Operator-Initiated Tenant Update

The operator notices a hosted tenant’s components have fallen behind what the platform supports, opens the conversation, and works with the capability owner to bring them current — without evicting.

One-line definition: The operator notices a hosted tenant’s components have fallen behind what the platform supports, opens the conversation, and works with the capability owner to bring them current — without evicting.

Parent capability: Self-Hosted Application Platform

Persona

The actor here is the operator — the Owner / Accountable party from the parent capability’s Stakeholders. The capability owner is a responder in this journey, not the initiator. As with host-a-capability, this UX is written as if the operator and the capability owner were separate people: the role boundary is treated as real, even though today both hats are worn by the same person.

  • Role: Operator. Sole administrator of the platform; the only person who can see across tenants and notice that one of them has aged out of what the current platform offers.
  • Context they come from: They have just learned that something in the platform itself must change — a cloud provider is sunsetting a service the platform depends on; a CVE has landed against a platform component; a runtime version the platform offers is being retired upstream. The change forces an update on every tenant still using the affected component.

» **Source data**:
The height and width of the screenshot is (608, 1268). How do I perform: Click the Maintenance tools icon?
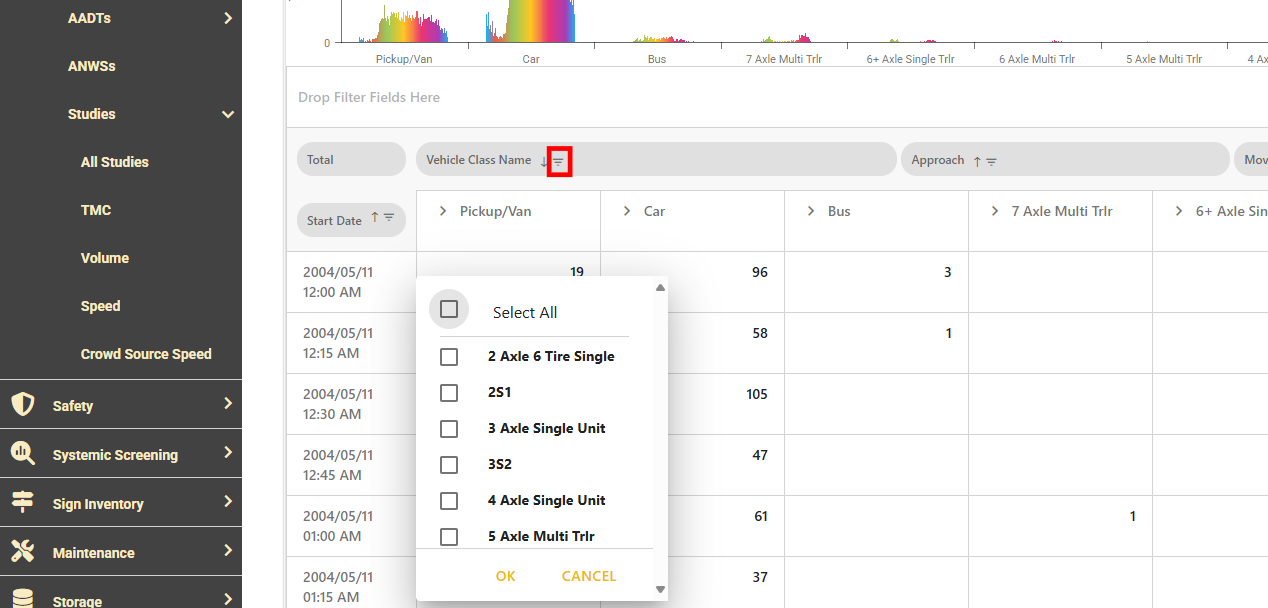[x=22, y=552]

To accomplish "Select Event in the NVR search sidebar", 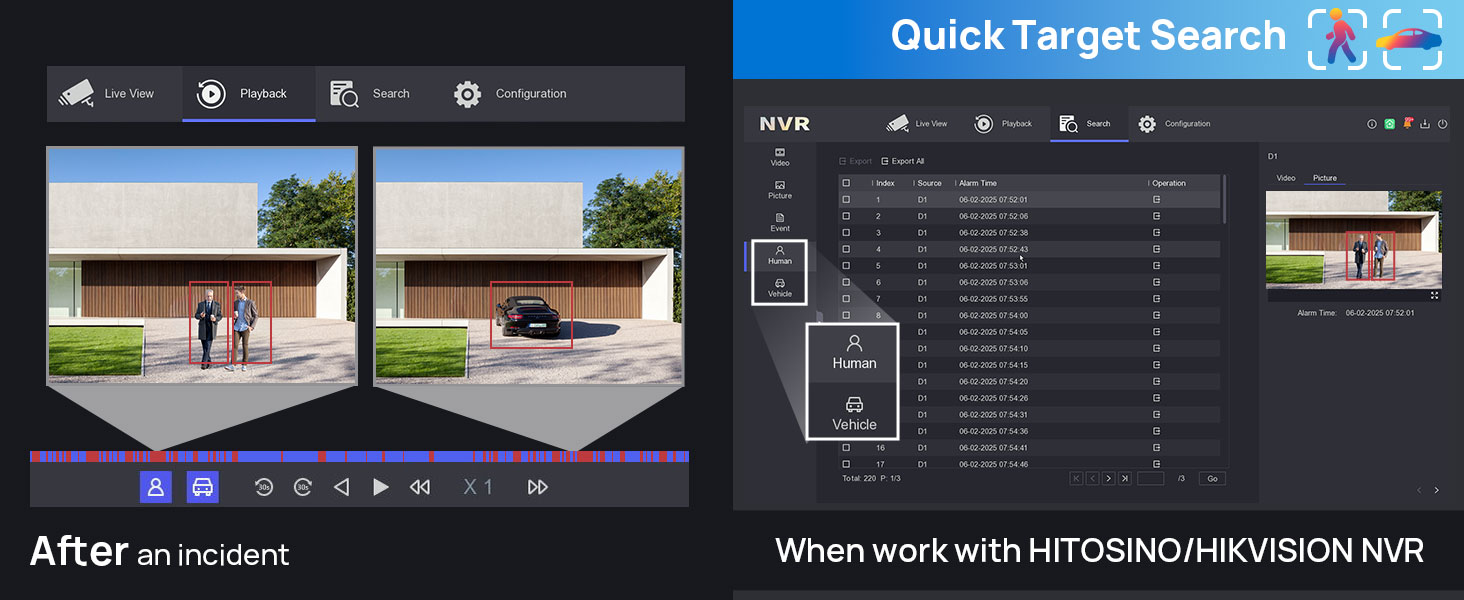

» **Problem**:
Pick up the page on operator-initiated tenant updates where it stops, and keep going in the same style.

» **Output for this exercise**:
  • What they care about here: Getting affected tenants migrated with their capability owners, on a timeline driven by the real external pressure, without burning down the “we work with you, we don’t evict for fall-behind” promise — and without letting the situation drag past the point where the platform itself becomes unsafe or unsupportable.

Goal

“I want every tenant still on the falling-behind component to be moved onto what the platform now supports, on a timeline that fits the external pressure that forced this — and I want to do it by working with each capability owner rather than evicting them.”

Entry Point

The operator arrives at this experience because of a platform-level dependency event that is not under their control:

  • A cloud provider has announced a sunset date for a service the platform uses.
  • A CVE has been disclosed against a platform component, so the platform itself must update — and any tenant pinned to the affected component must update with it.
  • An upstream runtime, library, or base image the platform offers is reaching end-of-life.

The deadline is therefore inherited from the external event, not invented by the operator. The operator’s state of mind is “I have to do this anyway; how many tenants am I dragging through it with me, and what do they each need to ship?”

What they have in hand: knowledge of which platform offering is changing, by when, and which currently-hosted tenants are using it.

There is no formal tenant-facing pending-update view ahead of this moment. If the platform ever adds an earlier deprecation or pending-update signal for capability owners, that signal would live in Tenant-Facing Observability rather than in this operator-side journey. The operator-filed issue remains the first official signal that this journey has begun.

Journey

1. File a “platform update required” issue per affected tenant

For each affected tenant, the operator opens an issue against the infra repo using the platform update required issue type. This is a distinct issue type from onboard my capability and modify my capability — the distinct type is the signal to the capability owner that this is not optional cleanup, it is a required update with a real deadline behind it.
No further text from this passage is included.